Volviendo ahora sobre el primer accidente que se cobra la vida de Esteban en el acantilado y teniendo en cuenta lo explicado. Es innegable que la muerte de un niño de manera accidental y sorpresiva en unas condiciones límite es dolorosa y su ejecución estética no puede ser más que un efectismo muy efectivo que si consigue generar shock en el espectador no es porque el movimiento sea inteligente de base, sino por bestia y brutal. Ahora bien, yo creo que encuentro ciertos motivos para llegar a justificar este momento desde mi perspectiva. Me parece clave que la película no caiga nunca en el gore ni en lo grotesco, todo es bastante diegético y la imagen no se manipula para generar un impacto mayor y más artificial, no hay primeros planos al accidente, ni sangre, ni nada por el estilo. El objetivo del accidente no es generar un mayor shock, podría ser más gráfica, sucederlo de un momento con más sentimentalismo donde revolcar al espectador en dolor, lágrimas y horror. Sin embargo la película no hace eso y se mantiene en su sentido diegético sin manipular estéticamente a nadie y fiel a la que ahora se comprende que es su mayor principio: la perspectiva de Luis será la perspectiva del espectador y de la película durante toda la cinta. Uno siente y ve esta tragedia como lo hace Luis. 

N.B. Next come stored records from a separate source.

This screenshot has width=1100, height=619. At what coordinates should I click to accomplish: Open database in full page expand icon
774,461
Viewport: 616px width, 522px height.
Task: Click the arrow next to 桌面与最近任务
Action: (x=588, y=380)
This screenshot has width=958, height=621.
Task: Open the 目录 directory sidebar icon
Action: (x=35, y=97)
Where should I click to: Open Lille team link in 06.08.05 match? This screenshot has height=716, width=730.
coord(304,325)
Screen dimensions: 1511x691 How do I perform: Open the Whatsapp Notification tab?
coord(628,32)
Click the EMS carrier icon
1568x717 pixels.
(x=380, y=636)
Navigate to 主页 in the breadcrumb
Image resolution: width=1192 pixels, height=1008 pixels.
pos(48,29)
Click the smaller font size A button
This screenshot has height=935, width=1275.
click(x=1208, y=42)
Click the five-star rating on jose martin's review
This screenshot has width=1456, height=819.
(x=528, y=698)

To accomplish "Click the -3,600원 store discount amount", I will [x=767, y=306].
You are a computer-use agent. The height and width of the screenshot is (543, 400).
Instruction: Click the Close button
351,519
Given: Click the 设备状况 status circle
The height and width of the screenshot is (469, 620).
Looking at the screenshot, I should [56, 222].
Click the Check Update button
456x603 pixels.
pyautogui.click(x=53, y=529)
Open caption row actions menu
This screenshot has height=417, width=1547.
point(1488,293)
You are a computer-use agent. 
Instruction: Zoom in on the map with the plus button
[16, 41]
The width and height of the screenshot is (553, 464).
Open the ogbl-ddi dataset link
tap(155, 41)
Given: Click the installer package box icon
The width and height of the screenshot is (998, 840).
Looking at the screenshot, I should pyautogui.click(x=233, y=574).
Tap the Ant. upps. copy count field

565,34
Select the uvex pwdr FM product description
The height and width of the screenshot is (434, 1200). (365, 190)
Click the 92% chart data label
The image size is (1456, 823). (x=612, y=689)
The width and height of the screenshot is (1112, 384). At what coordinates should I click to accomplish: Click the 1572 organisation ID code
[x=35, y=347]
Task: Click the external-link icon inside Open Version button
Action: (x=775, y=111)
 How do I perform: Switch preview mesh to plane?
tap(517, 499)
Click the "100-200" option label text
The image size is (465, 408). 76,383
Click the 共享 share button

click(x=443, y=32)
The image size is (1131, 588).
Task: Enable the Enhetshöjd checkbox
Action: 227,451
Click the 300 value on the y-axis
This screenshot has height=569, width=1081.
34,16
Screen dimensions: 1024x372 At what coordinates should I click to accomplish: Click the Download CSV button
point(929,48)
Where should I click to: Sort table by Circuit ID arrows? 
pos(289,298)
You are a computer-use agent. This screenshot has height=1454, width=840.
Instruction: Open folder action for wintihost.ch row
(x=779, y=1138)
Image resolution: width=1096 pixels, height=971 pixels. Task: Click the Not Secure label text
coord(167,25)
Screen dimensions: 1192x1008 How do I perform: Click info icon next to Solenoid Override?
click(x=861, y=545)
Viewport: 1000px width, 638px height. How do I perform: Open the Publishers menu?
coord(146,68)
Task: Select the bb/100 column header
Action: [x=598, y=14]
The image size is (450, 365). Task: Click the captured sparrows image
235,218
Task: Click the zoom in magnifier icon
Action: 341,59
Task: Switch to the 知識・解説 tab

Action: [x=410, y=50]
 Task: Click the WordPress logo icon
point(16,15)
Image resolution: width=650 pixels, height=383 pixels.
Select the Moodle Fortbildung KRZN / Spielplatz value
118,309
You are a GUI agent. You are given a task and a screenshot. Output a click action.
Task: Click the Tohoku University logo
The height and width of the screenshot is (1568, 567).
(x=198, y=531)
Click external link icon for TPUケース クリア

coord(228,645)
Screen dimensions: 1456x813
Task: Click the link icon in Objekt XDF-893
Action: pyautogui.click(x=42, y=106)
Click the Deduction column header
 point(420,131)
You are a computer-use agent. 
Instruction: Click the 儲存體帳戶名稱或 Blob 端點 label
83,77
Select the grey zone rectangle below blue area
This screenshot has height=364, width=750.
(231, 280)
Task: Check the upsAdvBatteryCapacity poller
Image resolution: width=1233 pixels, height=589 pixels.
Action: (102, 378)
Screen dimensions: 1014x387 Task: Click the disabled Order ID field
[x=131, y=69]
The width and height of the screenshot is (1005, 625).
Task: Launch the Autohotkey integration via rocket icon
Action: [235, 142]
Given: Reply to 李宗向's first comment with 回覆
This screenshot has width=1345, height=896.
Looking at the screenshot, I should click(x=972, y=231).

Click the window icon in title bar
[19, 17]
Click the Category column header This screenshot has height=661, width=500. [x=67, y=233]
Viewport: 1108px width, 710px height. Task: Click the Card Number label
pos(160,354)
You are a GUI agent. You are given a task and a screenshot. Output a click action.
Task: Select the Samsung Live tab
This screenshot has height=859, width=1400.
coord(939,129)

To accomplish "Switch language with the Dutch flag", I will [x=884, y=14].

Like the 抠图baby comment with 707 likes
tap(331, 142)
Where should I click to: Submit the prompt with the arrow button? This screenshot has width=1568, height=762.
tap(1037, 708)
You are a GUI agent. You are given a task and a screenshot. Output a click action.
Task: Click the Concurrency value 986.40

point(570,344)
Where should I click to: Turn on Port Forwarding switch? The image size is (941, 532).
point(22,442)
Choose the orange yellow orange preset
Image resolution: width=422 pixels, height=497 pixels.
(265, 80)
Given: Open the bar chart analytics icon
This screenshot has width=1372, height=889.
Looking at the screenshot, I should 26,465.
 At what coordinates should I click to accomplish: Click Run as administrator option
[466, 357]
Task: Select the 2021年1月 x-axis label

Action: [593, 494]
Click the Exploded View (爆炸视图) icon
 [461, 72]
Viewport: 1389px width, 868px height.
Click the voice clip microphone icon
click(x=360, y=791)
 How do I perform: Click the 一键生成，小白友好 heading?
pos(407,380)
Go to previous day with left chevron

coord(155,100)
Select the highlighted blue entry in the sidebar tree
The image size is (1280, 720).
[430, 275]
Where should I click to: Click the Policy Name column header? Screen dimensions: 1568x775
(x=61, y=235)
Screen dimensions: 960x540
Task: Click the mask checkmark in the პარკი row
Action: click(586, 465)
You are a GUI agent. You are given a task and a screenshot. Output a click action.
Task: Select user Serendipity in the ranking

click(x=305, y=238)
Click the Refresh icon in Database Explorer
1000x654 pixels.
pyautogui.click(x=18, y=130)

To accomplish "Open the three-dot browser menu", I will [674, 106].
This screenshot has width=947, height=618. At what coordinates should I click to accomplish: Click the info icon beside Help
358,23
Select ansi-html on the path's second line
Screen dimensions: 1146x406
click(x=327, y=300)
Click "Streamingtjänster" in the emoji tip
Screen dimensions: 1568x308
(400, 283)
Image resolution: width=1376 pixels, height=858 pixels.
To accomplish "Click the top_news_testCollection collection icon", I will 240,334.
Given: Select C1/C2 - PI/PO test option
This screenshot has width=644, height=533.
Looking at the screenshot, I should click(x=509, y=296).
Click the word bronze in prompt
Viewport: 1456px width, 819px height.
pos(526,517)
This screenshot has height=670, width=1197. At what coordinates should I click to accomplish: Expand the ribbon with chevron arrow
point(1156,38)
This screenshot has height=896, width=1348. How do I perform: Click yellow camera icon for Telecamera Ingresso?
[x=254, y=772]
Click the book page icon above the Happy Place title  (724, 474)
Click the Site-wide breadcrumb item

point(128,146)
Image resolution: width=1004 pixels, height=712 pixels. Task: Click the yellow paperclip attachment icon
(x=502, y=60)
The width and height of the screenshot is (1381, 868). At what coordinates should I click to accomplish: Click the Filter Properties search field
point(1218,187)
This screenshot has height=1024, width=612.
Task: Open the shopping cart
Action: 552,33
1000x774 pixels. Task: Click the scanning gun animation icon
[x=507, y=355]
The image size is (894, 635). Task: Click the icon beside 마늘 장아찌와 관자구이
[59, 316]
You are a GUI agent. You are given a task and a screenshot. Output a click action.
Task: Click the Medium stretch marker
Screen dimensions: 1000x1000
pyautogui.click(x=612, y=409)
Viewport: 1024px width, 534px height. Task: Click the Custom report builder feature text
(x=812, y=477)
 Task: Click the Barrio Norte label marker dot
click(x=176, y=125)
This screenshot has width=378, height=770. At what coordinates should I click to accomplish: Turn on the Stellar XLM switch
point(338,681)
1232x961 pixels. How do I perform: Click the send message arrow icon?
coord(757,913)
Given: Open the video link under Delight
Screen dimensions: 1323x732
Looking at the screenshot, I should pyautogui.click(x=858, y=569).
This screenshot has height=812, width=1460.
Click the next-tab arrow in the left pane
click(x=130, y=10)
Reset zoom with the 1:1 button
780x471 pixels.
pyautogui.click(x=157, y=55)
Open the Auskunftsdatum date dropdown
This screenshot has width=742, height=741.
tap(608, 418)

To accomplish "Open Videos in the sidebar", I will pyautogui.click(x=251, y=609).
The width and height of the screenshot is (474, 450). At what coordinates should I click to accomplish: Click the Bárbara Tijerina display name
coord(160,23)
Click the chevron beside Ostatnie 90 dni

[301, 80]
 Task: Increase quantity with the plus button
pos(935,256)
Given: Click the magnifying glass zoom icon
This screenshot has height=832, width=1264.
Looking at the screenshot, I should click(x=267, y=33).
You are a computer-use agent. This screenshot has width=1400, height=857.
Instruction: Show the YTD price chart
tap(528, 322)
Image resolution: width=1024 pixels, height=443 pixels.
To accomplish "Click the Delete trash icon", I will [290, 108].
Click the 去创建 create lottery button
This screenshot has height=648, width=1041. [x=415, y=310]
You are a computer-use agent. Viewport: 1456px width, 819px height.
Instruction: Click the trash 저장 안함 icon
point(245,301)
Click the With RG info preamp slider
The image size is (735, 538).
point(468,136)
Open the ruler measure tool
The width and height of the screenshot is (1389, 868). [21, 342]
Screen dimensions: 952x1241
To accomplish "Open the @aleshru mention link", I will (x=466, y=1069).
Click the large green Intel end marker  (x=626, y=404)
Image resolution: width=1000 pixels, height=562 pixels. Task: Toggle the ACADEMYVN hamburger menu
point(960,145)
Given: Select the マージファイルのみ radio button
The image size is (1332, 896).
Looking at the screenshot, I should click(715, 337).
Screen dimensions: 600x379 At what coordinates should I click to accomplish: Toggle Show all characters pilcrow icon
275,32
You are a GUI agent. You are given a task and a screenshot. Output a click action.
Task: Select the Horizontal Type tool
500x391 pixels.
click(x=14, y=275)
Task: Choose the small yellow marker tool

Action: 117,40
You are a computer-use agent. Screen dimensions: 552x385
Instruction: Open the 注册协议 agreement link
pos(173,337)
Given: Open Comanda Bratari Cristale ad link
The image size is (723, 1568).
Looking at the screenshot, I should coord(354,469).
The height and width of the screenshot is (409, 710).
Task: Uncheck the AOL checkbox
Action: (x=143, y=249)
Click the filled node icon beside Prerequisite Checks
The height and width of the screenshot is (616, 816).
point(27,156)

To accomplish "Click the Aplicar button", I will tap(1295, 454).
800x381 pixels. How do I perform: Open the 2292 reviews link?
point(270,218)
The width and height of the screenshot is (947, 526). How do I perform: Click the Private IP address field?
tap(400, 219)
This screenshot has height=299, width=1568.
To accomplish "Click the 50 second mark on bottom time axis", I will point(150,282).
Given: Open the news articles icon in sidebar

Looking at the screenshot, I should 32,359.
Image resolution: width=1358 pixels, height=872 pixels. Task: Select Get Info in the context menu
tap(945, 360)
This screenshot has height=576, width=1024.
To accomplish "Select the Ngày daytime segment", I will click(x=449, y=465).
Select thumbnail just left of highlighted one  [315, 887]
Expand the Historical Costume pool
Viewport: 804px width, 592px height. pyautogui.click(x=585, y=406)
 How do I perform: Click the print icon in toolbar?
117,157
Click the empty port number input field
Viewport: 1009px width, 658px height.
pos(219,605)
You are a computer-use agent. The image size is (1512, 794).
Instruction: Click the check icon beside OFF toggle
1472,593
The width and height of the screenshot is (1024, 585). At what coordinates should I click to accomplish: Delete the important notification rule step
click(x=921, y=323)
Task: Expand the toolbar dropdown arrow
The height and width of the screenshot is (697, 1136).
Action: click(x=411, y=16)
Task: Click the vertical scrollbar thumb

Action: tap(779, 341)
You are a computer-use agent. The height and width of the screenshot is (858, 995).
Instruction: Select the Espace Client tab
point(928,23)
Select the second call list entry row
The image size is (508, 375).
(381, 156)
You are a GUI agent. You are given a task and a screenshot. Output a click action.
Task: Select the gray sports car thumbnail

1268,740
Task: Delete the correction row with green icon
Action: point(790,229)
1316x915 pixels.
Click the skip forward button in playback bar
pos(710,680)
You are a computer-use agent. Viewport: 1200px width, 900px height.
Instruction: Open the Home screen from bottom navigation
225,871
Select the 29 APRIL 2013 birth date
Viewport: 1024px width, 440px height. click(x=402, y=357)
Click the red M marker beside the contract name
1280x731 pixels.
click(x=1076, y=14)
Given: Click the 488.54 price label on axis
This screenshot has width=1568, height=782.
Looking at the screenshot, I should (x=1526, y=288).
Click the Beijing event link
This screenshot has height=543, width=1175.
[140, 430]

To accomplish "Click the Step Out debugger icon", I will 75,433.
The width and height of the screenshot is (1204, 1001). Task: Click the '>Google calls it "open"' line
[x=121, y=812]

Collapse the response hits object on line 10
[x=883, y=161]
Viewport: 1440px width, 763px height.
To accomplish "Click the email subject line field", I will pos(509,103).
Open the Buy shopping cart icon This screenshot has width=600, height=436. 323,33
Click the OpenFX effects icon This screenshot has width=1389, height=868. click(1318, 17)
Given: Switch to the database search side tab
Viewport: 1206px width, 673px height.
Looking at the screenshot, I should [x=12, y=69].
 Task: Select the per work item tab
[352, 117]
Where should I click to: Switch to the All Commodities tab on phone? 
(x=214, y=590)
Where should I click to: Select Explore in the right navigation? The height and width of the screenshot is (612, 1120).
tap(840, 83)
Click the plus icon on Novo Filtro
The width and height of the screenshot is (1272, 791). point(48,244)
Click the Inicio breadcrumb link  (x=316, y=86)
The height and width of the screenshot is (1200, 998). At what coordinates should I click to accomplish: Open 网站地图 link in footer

Creo que este dolor comienza a estar justificado porque consigue, por golpe de efecto, sumergirte en ese dolor del padre y en ese viaje emocional tan impactante que le ocurrirá en los siguientes minutos. El espectador siente, en mi caso y en el caso de quién le de ese poder a la cinta, un dolor brutal y repentino entre el susto más mortal y la pena más tremenda equivalente al que siente el personaje de Luis en la pantalla. De hecho el espectador no sale de ese shock hasta que Luis se lanza al desierto y grita, hasta que el propio padre sale de ese estado. Porque la próxima vez que vemos a Luis se irá solo corriendo intentando huir de su pérdida para comprender tras desahogarse que no puede huir de ella. 


Luis sentirá la mayor de las tragedias para un padre y la reacción más animal que le sucede es intentar huir de ese lugar, salir corriendo solo hacia el desierto profundo intentando huir de lo que es en realidad una lucha interna y mental. Entonces esa tragedia y ese shock tienen una rima directa sobre el tema principal de Sirât y como todos sus personajes acaban huyendo y huyendo sin éxito. Porque quizás allá donde esté Luis estará su trauma y allí donde haya un sistema del que escapar tendrá sus conflictos en los que se base. Laxe reincide con esto en lo absurdo del escapismo de estos raveros que, como Luis, por muy lejos que se vayan, se encontrarán con el sistema o con su sombra bélica tan alargada. Además esto existe para entender cómo no es tan maligno ni perverso intentar huir de una realidad y es una pulsión casi natural de la mente de los personajes. Por eso no todo es castigo y dolor para los raveros que huyen, también se traza una comprensión de su huída con el trauma de Luis.